É público e notório que a opacidade impera nesse quesito de dívidas e comissionamentos. A falta de questionamento sobre esses tópicos nas vendas está em linha com a permissividade observada ao longo dos anos na falta de crítica aos balanços publicados, bem como as falacias de saneamento sem reduzir passivos e atrasando contas.
EFEITOS NA CONTABILIDADE
As normas contábeis permitem que essas vendas, mesmo parceladas, sejam classificadas como receitas dos exercícios onde ocorre a transação. Acontece que existem outros lançamentos complementares que são ignorados pela mídia em 99% dos casos.
O que é recebido efetivamente é registrado em vendas, tendo como contra-partida o caixa.
A parte do parcelamento também compém a receita de vendas, mas em vez de debitar o caixa, adiciona saldo ao contas a receber.
Se esse contas a receber é adiantado, simplificando toda sistemática, vai se criar um passivo, referente ao valor adiantado, contra caixa (encaixe efetivo) e despesas (financeira, terceiros, etc., relacionadas aos custos pagos).
O resultado prático disso tudo é que as vendas ficam lindas, dão margem a essas notícias de 245 milhões, mas isso não necessariamente foi encaixado.
EFEITO PRÁTICO NO FLUXO DE CAIXA
Esse descasamento entre receita reconhecida e receita encaixada é o terror do fluxo de caixa.
Para ter uma breve ideia de como isso impacta positivamente a posição contábil, basta olhar para a demonstração de fluxo de caixa de 2021:
Ano passado, 101.7 milhões não foram encaixados. A receita liquida contábil montou 313.9 milhões, portanto, 32.40% do valor contabilizado não foi encaixado em 2021.
Nesse ajuste entram os efeitos não só do parcelamento, mas também da variação cambial que possa existir em função de ter um contas a receber em moeda forte, num país onde a moeda vive derrentendo.
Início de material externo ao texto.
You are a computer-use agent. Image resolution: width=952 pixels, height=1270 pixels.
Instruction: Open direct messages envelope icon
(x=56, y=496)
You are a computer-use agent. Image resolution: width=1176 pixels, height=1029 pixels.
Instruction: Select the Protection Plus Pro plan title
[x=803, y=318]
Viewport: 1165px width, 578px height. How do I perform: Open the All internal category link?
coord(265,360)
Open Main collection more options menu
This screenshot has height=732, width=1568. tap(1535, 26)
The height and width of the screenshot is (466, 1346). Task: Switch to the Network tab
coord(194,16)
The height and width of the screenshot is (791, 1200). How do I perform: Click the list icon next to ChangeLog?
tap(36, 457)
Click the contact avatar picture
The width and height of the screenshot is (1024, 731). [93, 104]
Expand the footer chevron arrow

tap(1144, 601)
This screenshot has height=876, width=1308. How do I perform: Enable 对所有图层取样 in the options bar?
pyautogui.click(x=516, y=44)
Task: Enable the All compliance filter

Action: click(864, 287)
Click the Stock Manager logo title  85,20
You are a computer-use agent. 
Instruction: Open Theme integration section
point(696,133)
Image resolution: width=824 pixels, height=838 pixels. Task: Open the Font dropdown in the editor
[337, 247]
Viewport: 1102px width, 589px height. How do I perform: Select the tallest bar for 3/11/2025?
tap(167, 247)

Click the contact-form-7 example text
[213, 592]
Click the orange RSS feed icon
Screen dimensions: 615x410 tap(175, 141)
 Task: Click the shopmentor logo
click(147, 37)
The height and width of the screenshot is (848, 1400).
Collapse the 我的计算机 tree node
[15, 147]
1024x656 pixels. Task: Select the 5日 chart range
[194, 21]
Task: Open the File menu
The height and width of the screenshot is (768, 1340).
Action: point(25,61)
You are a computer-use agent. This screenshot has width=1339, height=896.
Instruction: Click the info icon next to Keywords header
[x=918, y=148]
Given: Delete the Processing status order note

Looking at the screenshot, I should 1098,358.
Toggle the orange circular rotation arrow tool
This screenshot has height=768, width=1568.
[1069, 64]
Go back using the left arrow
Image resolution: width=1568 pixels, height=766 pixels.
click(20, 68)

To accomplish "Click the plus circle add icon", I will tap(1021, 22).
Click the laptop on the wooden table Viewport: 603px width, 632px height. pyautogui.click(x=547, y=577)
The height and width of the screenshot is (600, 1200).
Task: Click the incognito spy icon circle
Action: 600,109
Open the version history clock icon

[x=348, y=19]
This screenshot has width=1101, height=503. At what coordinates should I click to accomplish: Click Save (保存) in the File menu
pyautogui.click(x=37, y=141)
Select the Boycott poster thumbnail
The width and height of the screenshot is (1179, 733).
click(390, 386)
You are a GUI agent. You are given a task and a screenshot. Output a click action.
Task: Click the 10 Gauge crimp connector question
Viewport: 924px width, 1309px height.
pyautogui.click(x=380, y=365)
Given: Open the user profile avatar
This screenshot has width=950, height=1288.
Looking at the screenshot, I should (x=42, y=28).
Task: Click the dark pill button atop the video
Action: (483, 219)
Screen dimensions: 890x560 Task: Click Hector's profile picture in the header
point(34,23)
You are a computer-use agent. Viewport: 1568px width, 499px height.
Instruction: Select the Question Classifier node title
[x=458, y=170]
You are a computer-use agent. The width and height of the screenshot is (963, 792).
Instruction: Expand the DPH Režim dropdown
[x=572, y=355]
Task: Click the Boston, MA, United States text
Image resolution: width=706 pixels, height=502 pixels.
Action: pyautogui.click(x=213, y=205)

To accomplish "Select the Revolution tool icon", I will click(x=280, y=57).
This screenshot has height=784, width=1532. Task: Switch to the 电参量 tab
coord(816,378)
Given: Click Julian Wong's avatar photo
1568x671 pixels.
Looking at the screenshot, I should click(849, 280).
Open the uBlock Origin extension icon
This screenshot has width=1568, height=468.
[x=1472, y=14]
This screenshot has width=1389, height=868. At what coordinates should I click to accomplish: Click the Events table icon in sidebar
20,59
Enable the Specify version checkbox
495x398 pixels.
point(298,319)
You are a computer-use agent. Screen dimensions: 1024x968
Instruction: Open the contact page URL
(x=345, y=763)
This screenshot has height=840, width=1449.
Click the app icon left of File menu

Outro componente que não quer dizer muita coisa.
Notem o quanto dramática é a situação para algum veículo ter a cara de pau de endossar os press releases que a gestão do Fluminense vive soltando por aí.
1/3 da receita com atletas não foi encaixada em 2021.
Tem receita na casa de 25 milhões com descontos obtidos (cerca de 8%), que também não representam encaixes. Aqui é algo ainda mais sórdido, se formam dívidas, as fomentam, aí as renegociam com descontos e apuram “receita”.
Um belo retrato de como é inútil toda essa abordagem contábil na análise do desempenho financeiro está refletida na captura do trecho do relatório. O tal défict contabil de um pouco mais de 2 milhões de reais, na verdade é um déficit de caixa superior a 70 milhões. Uma mera “diferença” com um múltiplo de 35. Um escárnio.
ORÇAMENTO
Bisonhamente, o orçamento do clube é projetado com base em premissas contábeis, o fluxo de caixa, inclusive, foi omitido a partir de 2021 naquele apanhado de slides que se chamam de orçamento.
Orçamento é um intrumento de caixa. A abordagem contábil que é adotada é pura obra de marketing manipulativo.
Ele permite que sejam feitos press releases se vangloriando de metas alcançadas que na prática não foram encaixadas. Está explícito no próprio relatório anual auditado.
A abordagem equivocada da mídia sobre metas de orçamento não se restringe as vendas. Eles se esquecem de todas as despesas, nesse tópico não há acompanhamento algum, nem alerta, nem nada. Algo tão tosco que dá margem a pensar que isso transcede ao equívoco.
CONCLUSÃO
Não foram precisos 15-20 minutos de leitura para perceber o quanto manipulativo são esses anuncios com valorição de vendas. Vendem uma imagem diamatralmente oposta a realidade financeira dos fatos. Os valores recebidos são inifinitamente inferiores em virtude de partilhas, comissões, custos financeiros e até mesmo por compensação de dívidas.
O resultado prático é contabilizar centenas de milhões com vendas e seguir na penúria, com elevado endividamento e a frequente necessidade de realizar mais vendas.
Essa forma temerária de gestão é auxiliada pela falta de crítica e pelo endosso de atingimento de metas que não condizem com a realidade do fluxo de caixa.